• _Problem requirements_: Each line of the data is to be output verbatim, with the images removed.

Dataset entries:
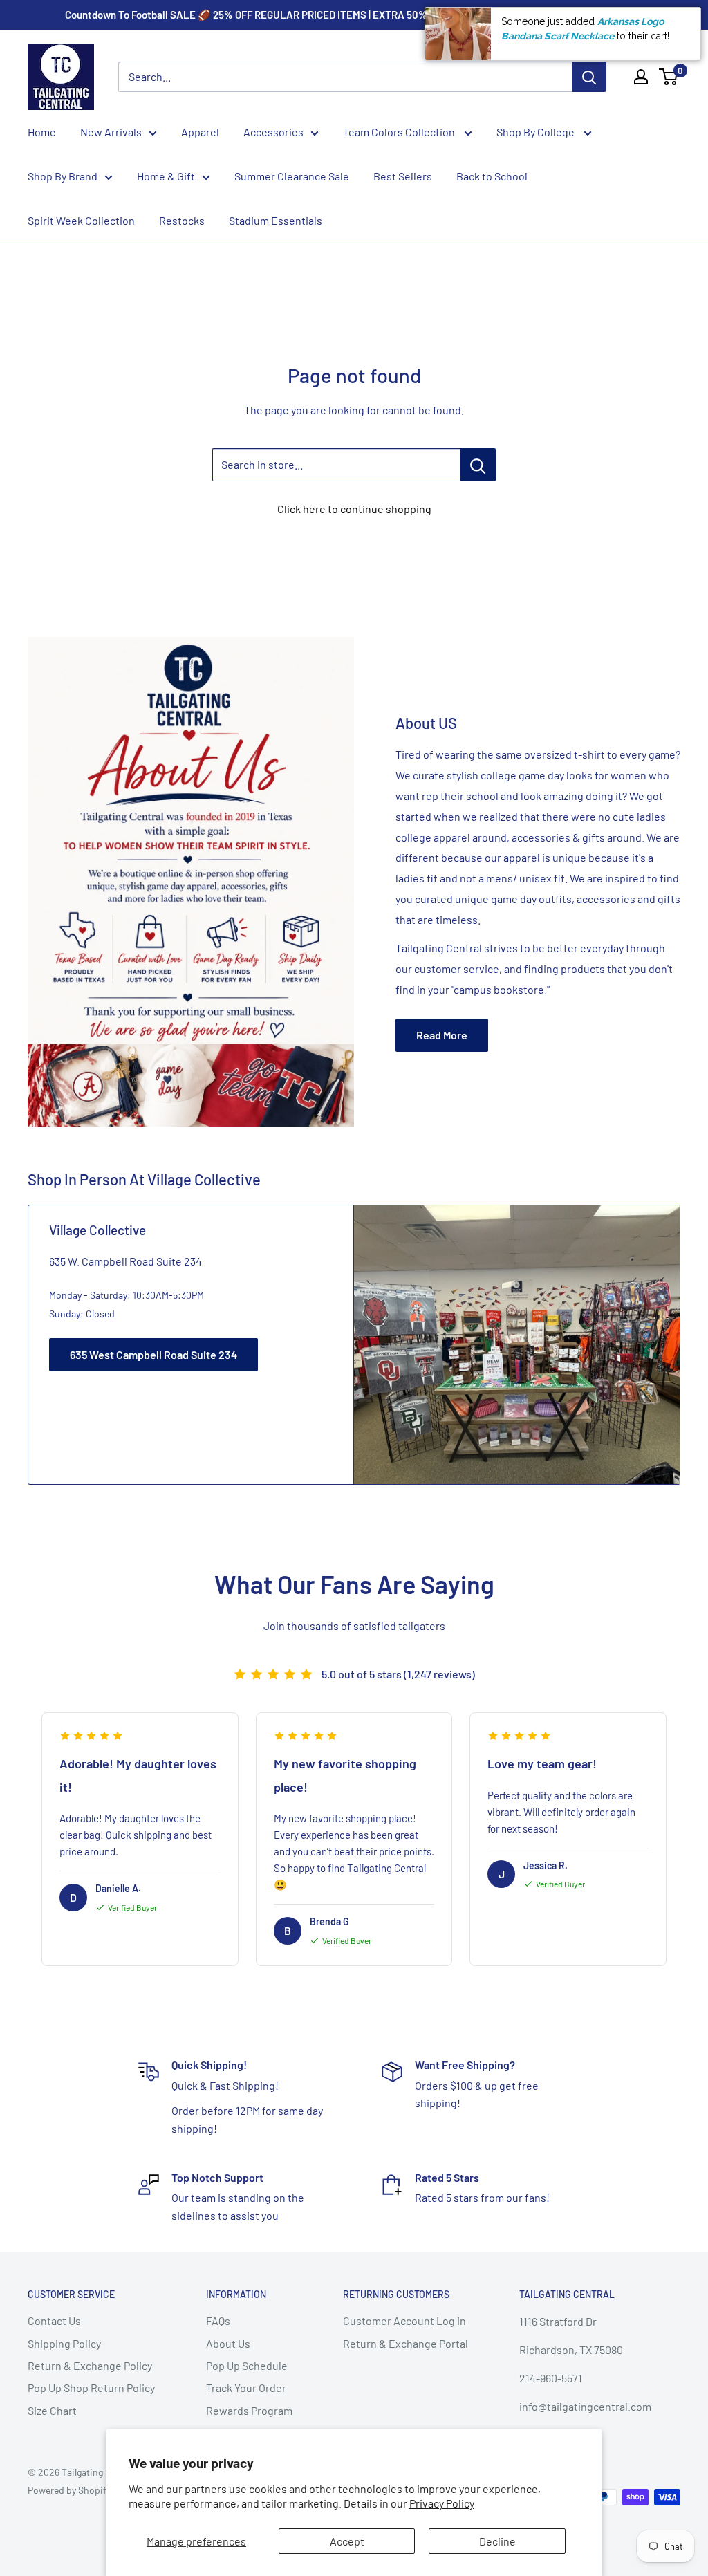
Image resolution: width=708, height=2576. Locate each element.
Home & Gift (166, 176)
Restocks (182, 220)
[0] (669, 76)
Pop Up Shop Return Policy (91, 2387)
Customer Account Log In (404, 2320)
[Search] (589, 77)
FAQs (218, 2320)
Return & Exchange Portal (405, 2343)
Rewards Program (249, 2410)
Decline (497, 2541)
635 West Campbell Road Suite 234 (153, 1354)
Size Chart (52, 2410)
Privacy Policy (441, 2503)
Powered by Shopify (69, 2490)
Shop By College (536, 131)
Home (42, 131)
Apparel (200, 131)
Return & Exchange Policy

• _Written answer_:
Image resolution: width=708, height=2576. Locate each element.
Home & Gift (166, 176)
Restocks (182, 220)
[0] (669, 76)
Pop Up Shop Return Policy (91, 2387)
Customer Account Log In (404, 2320)
[Search] (589, 77)
FAQs (218, 2320)
Return & Exchange Portal (405, 2343)
Rewards Program (249, 2410)
Decline (497, 2541)
635 West Campbell Road Suite 234 (153, 1354)
Size Chart (52, 2410)
Privacy Policy (441, 2503)
Powered by Shopify (69, 2490)
Shop By College (536, 131)
Home (42, 131)
Apparel (200, 131)
Return & Exchange Policy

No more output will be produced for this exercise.